The listing is to be duplicated in full, exactly as written.

*** Opening of Records for this task ***

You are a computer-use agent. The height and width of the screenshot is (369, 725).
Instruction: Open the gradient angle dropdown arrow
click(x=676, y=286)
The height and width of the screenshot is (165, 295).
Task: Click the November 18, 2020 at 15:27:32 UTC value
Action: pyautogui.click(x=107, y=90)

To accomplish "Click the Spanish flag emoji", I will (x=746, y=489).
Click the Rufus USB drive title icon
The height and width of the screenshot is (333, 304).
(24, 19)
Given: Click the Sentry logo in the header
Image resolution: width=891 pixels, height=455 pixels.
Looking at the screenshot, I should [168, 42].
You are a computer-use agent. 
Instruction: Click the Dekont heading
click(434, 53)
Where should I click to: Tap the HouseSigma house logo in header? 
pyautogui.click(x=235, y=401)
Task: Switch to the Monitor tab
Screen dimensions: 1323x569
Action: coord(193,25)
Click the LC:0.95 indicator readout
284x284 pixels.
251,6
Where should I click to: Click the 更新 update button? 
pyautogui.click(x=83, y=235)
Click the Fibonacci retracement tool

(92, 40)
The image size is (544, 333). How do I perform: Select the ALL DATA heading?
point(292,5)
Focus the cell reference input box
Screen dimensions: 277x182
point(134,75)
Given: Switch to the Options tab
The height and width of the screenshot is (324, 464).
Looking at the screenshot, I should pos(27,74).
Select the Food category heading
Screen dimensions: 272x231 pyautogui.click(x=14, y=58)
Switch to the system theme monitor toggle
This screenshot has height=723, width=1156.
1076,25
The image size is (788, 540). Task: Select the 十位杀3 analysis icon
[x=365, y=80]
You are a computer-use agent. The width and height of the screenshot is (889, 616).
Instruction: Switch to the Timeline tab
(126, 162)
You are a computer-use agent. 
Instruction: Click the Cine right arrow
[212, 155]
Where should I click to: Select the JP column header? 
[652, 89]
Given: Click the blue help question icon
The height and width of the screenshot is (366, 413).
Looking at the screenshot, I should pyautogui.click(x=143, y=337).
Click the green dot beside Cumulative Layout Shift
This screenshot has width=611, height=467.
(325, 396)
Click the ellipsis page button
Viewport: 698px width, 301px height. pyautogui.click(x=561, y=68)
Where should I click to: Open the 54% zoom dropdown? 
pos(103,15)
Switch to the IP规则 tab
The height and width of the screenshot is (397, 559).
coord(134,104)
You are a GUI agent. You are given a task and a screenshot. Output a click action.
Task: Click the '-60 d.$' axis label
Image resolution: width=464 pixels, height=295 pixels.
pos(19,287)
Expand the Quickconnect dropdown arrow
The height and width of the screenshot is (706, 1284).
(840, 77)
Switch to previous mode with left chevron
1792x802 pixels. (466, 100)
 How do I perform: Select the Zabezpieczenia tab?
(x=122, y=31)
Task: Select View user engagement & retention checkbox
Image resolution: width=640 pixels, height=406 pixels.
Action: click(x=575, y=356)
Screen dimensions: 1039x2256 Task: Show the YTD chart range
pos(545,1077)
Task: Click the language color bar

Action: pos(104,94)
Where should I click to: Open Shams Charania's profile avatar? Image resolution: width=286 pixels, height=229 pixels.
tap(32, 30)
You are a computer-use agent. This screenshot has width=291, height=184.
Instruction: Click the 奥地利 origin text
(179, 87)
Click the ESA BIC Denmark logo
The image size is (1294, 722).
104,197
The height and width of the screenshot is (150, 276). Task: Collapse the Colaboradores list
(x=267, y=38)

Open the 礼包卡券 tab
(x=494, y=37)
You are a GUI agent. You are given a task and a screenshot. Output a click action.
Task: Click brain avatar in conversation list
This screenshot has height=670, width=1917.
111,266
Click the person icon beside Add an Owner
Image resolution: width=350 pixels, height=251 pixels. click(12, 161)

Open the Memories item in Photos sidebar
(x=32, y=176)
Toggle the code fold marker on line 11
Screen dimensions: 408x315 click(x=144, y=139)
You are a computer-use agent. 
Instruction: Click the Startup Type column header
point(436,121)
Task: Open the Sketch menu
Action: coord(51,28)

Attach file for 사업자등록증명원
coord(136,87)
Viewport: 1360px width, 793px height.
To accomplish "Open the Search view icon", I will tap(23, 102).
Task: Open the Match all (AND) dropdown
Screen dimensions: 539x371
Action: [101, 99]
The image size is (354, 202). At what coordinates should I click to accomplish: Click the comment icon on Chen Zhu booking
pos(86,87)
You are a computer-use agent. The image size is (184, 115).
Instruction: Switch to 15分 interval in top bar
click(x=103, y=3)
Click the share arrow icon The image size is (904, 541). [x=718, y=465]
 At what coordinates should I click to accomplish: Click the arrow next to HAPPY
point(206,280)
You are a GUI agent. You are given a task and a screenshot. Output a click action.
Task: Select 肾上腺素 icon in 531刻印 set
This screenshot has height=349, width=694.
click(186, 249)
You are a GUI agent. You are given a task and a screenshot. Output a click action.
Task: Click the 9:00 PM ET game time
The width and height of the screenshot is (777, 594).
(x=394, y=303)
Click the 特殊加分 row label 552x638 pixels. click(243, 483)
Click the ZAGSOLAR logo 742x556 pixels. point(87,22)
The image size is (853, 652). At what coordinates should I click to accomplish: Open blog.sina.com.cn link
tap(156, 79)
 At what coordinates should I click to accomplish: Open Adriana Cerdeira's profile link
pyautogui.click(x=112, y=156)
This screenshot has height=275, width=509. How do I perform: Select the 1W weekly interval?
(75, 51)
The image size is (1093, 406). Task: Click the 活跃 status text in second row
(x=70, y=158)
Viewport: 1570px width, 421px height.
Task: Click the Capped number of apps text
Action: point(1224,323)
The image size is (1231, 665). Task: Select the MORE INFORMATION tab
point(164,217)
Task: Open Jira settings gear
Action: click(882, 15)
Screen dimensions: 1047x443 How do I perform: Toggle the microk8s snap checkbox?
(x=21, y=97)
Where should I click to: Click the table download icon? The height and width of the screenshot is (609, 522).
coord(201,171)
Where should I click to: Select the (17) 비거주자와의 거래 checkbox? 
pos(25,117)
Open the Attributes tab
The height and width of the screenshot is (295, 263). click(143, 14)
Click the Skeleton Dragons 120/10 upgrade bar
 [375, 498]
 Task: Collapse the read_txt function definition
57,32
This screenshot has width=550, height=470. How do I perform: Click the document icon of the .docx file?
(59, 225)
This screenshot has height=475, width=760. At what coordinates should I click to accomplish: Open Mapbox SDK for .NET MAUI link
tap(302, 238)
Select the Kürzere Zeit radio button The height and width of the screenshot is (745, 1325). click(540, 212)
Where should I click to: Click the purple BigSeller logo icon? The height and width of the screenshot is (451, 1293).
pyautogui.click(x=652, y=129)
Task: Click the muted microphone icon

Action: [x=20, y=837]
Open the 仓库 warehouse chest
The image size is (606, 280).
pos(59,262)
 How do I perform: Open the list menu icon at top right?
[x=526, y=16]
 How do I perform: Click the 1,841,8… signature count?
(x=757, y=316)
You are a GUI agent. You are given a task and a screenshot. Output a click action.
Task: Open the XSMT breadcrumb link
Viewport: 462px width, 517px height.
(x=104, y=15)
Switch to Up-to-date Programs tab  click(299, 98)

*** Close of Records for this task ***

Answer space
You are a computer-use agent. The height and width of the screenshot is (369, 725).
Instruction: Open the gradient angle dropdown arrow
click(x=676, y=286)
The height and width of the screenshot is (165, 295).
Task: Click the November 18, 2020 at 15:27:32 UTC value
Action: pyautogui.click(x=107, y=90)

To accomplish "Click the Spanish flag emoji", I will (x=746, y=489).
Click the Rufus USB drive title icon
The height and width of the screenshot is (333, 304).
(24, 19)
Given: Click the Sentry logo in the header
Image resolution: width=891 pixels, height=455 pixels.
Looking at the screenshot, I should [168, 42].
You are a computer-use agent. 
Instruction: Click the Dekont heading
click(434, 53)
Where should I click to: Tap the HouseSigma house logo in header? 
pyautogui.click(x=235, y=401)
Task: Switch to the Monitor tab
Screen dimensions: 1323x569
Action: coord(193,25)
Click the LC:0.95 indicator readout
284x284 pixels.
251,6
Where should I click to: Click the 更新 update button? 
pyautogui.click(x=83, y=235)
Click the Fibonacci retracement tool

(92, 40)
The image size is (544, 333). How do I perform: Select the ALL DATA heading?
point(292,5)
Focus the cell reference input box
Screen dimensions: 277x182
point(134,75)
Given: Switch to the Options tab
The height and width of the screenshot is (324, 464).
Looking at the screenshot, I should pos(27,74).
Select the Food category heading
Screen dimensions: 272x231 pyautogui.click(x=14, y=58)
Switch to the system theme monitor toggle
This screenshot has height=723, width=1156.
1076,25
The image size is (788, 540). Task: Select the 十位杀3 analysis icon
[x=365, y=80]
You are a computer-use agent. The width and height of the screenshot is (889, 616).
Instruction: Switch to the Timeline tab
(126, 162)
You are a computer-use agent. 
Instruction: Click the Cine right arrow
[212, 155]
Where should I click to: Select the JP column header? 
[652, 89]
Given: Click the blue help question icon
The height and width of the screenshot is (366, 413).
Looking at the screenshot, I should pyautogui.click(x=143, y=337).
Click the green dot beside Cumulative Layout Shift
This screenshot has width=611, height=467.
(325, 396)
Click the ellipsis page button
Viewport: 698px width, 301px height. pyautogui.click(x=561, y=68)
Where should I click to: Open the 54% zoom dropdown? 
pos(103,15)
Switch to the IP规则 tab
The height and width of the screenshot is (397, 559).
coord(134,104)
You are a GUI agent. You are given a task and a screenshot. Output a click action.
Task: Click the '-60 d.$' axis label
Image resolution: width=464 pixels, height=295 pixels.
pos(19,287)
Expand the Quickconnect dropdown arrow
The height and width of the screenshot is (706, 1284).
(840, 77)
Switch to previous mode with left chevron
1792x802 pixels. (466, 100)
 How do I perform: Select the Zabezpieczenia tab?
(x=122, y=31)
Task: Select View user engagement & retention checkbox
Image resolution: width=640 pixels, height=406 pixels.
Action: click(x=575, y=356)
Screen dimensions: 1039x2256 Task: Show the YTD chart range
pos(545,1077)
Task: Click the language color bar

Action: pos(104,94)
Where should I click to: Open Shams Charania's profile avatar? Image resolution: width=286 pixels, height=229 pixels.
tap(32, 30)
You are a computer-use agent. This screenshot has width=291, height=184.
Instruction: Click the 奥地利 origin text
(179, 87)
Click the ESA BIC Denmark logo
The image size is (1294, 722).
104,197
The height and width of the screenshot is (150, 276). Task: Collapse the Colaboradores list
(x=267, y=38)

Open the 礼包卡券 tab
(x=494, y=37)
You are a GUI agent. You are given a task and a screenshot. Output a click action.
Task: Click brain avatar in conversation list
This screenshot has height=670, width=1917.
111,266
Click the person icon beside Add an Owner
Image resolution: width=350 pixels, height=251 pixels. click(12, 161)

Open the Memories item in Photos sidebar
(x=32, y=176)
Toggle the code fold marker on line 11
Screen dimensions: 408x315 click(x=144, y=139)
You are a computer-use agent. 
Instruction: Click the Startup Type column header
point(436,121)
Task: Open the Sketch menu
Action: coord(51,28)

Attach file for 사업자등록증명원
coord(136,87)
Viewport: 1360px width, 793px height.
To accomplish "Open the Search view icon", I will tap(23, 102).
Task: Open the Match all (AND) dropdown
Screen dimensions: 539x371
Action: [101, 99]
The image size is (354, 202). At what coordinates should I click to accomplish: Click the comment icon on Chen Zhu booking
pos(86,87)
You are a computer-use agent. The image size is (184, 115).
Instruction: Switch to 15分 interval in top bar
click(x=103, y=3)
Click the share arrow icon The image size is (904, 541). [x=718, y=465]
 At what coordinates should I click to accomplish: Click the arrow next to HAPPY
point(206,280)
You are a GUI agent. You are given a task and a screenshot. Output a click action.
Task: Select 肾上腺素 icon in 531刻印 set
This screenshot has height=349, width=694.
click(186, 249)
You are a GUI agent. You are given a task and a screenshot. Output a click action.
Task: Click the 9:00 PM ET game time
The width and height of the screenshot is (777, 594).
(x=394, y=303)
Click the 特殊加分 row label 552x638 pixels. click(243, 483)
Click the ZAGSOLAR logo 742x556 pixels. point(87,22)
The image size is (853, 652). At what coordinates should I click to accomplish: Open blog.sina.com.cn link
tap(156, 79)
 At what coordinates should I click to accomplish: Open Adriana Cerdeira's profile link
pyautogui.click(x=112, y=156)
This screenshot has height=275, width=509. How do I perform: Select the 1W weekly interval?
(75, 51)
The image size is (1093, 406). Task: Click the 活跃 status text in second row
(x=70, y=158)
Viewport: 1570px width, 421px height.
Task: Click the Capped number of apps text
Action: point(1224,323)
The image size is (1231, 665). Task: Select the MORE INFORMATION tab
point(164,217)
Task: Open Jira settings gear
Action: click(882, 15)
Screen dimensions: 1047x443 How do I perform: Toggle the microk8s snap checkbox?
(x=21, y=97)
Where should I click to: Click the table download icon? The height and width of the screenshot is (609, 522).
coord(201,171)
Where should I click to: Select the (17) 비거주자와의 거래 checkbox? 
pos(25,117)
Open the Attributes tab
The height and width of the screenshot is (295, 263). click(143, 14)
Click the Skeleton Dragons 120/10 upgrade bar
 [375, 498]
 Task: Collapse the read_txt function definition
57,32
This screenshot has width=550, height=470. How do I perform: Click the document icon of the .docx file?
(59, 225)
This screenshot has height=475, width=760. At what coordinates should I click to accomplish: Open Mapbox SDK for .NET MAUI link
tap(302, 238)
Select the Kürzere Zeit radio button The height and width of the screenshot is (745, 1325). click(540, 212)
Where should I click to: Click the purple BigSeller logo icon? The height and width of the screenshot is (451, 1293).
pyautogui.click(x=652, y=129)
Task: Click the muted microphone icon

Action: [x=20, y=837]
Open the 仓库 warehouse chest
The image size is (606, 280).
pos(59,262)
 How do I perform: Open the list menu icon at top right?
[x=526, y=16]
 How do I perform: Click the 1,841,8… signature count?
(x=757, y=316)
You are a GUI agent. You are given a task and a screenshot. Output a click action.
Task: Open the XSMT breadcrumb link
Viewport: 462px width, 517px height.
(x=104, y=15)
Switch to Up-to-date Programs tab  click(299, 98)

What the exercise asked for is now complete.